§ Задание:
Определите, согласуются ли с предложенным отрывком утверждения (а) «Кузнечик, лежа в коме, провел на Изнанке семь лет», (б) «Пишущий отрывок точно знает, кем в итоге является Сфинкс» и (в) «Сфинксу достался амулет Черепа». Для каждого ответьте «да» или «нет» и дословно приведите решающие слова отрывка.

§ Предложенный отрывок:
Недовоплотившееся существо, состарившееся в детстве.
По некоторым
намекам, разбросанным в тексте, можно догадаться, что и другие герои проживают
в Доме не один «круг». Кто эти долгожители, остается загадкой. Так и не знаю,
кем в итоге является Сфинкс: только Кузнечиком, который, лежа в коме, прожил
семь лет на Изнанке и проснулся все еще мальчишкой и в то же время взрослым.
Или же он стал Кузнечиком и одновременно Черепом, одним из вожаков предыдущего выпуска,
вероятно, погибшим в «кровавой воронке» последней ночи. Улик в пользу такой
версии немало: и амулет Черепа, доставшийся Сфинксу, и странная лысина бывшего
Кузнечика, в детстве шептавшего: «Хочу быть как Череп», и те семь лет – разница
между двумя выпусками, преодоленная Кузнечиком во время «прыжка». В таком случае
путь Сфинкса выглядит своеобразной «работой над ошибками» своего предыдущего
«воплощения».

§ Строки данных:
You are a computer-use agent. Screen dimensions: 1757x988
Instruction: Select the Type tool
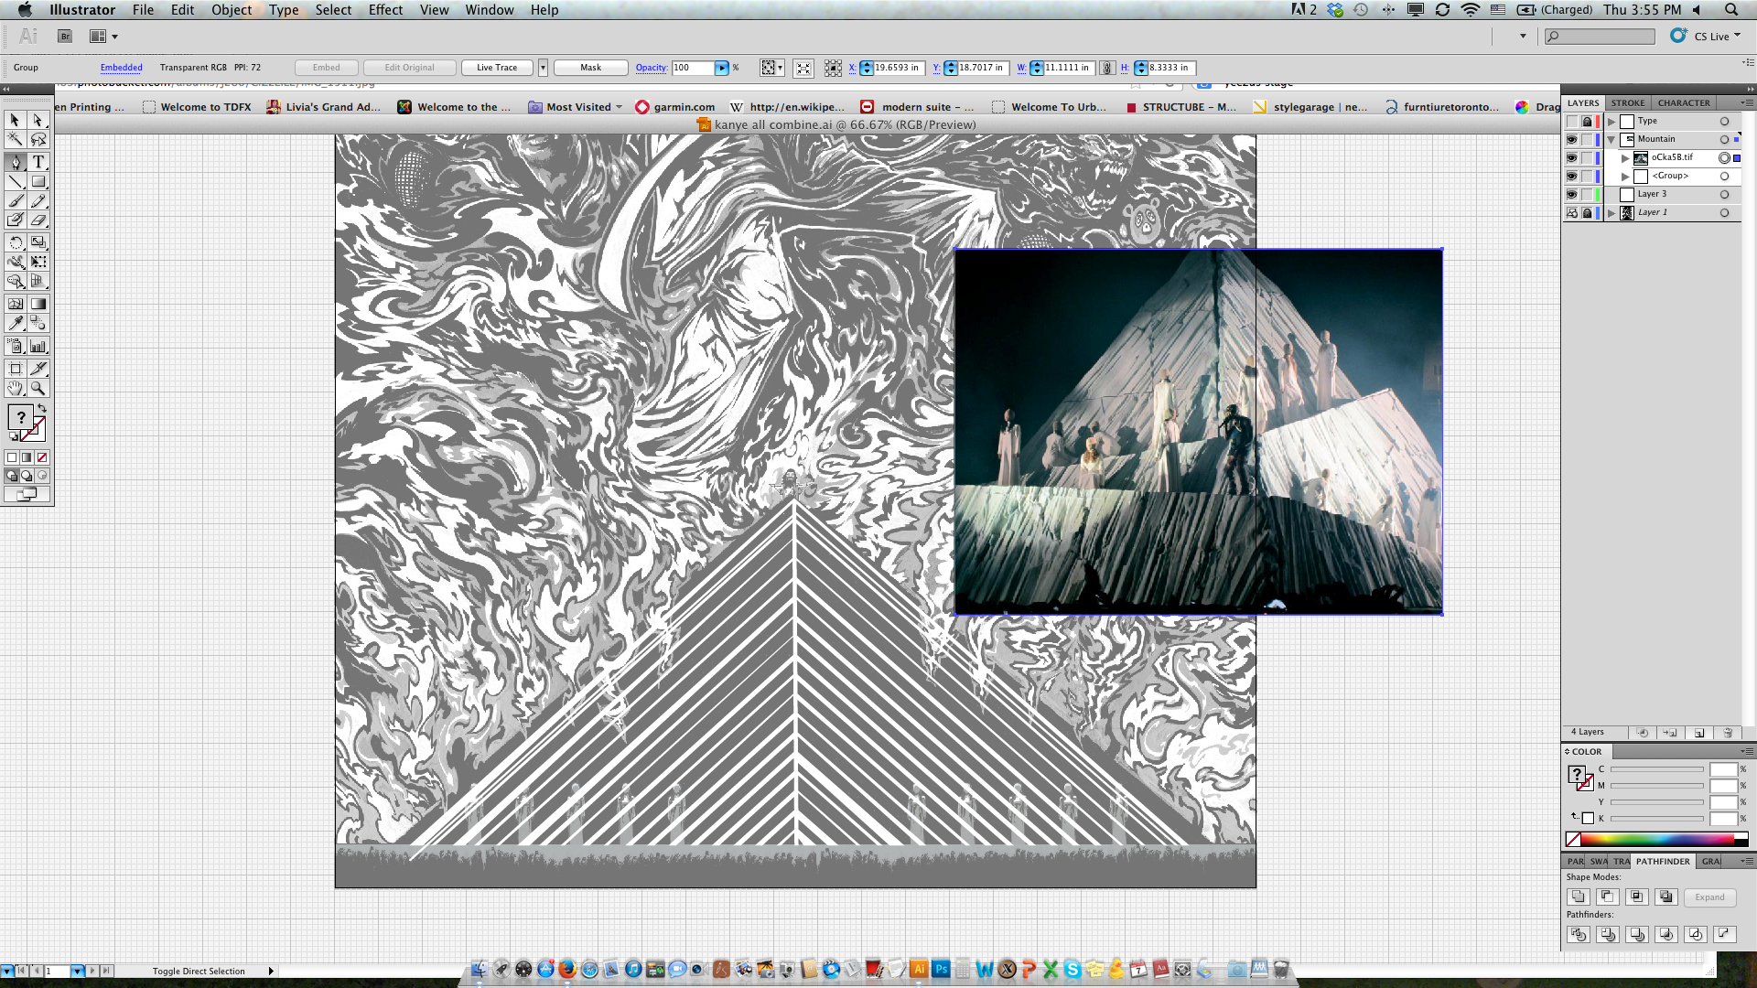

§ Правильный ответ:
(а) Да: «лежа в коме, прожил семь лет на Изнанке».
(б) Нет: «Так и не знаю, кем в итоге является Сфинкс».
(в) Да: «амулет Черепа, доставшийся Сфинксу».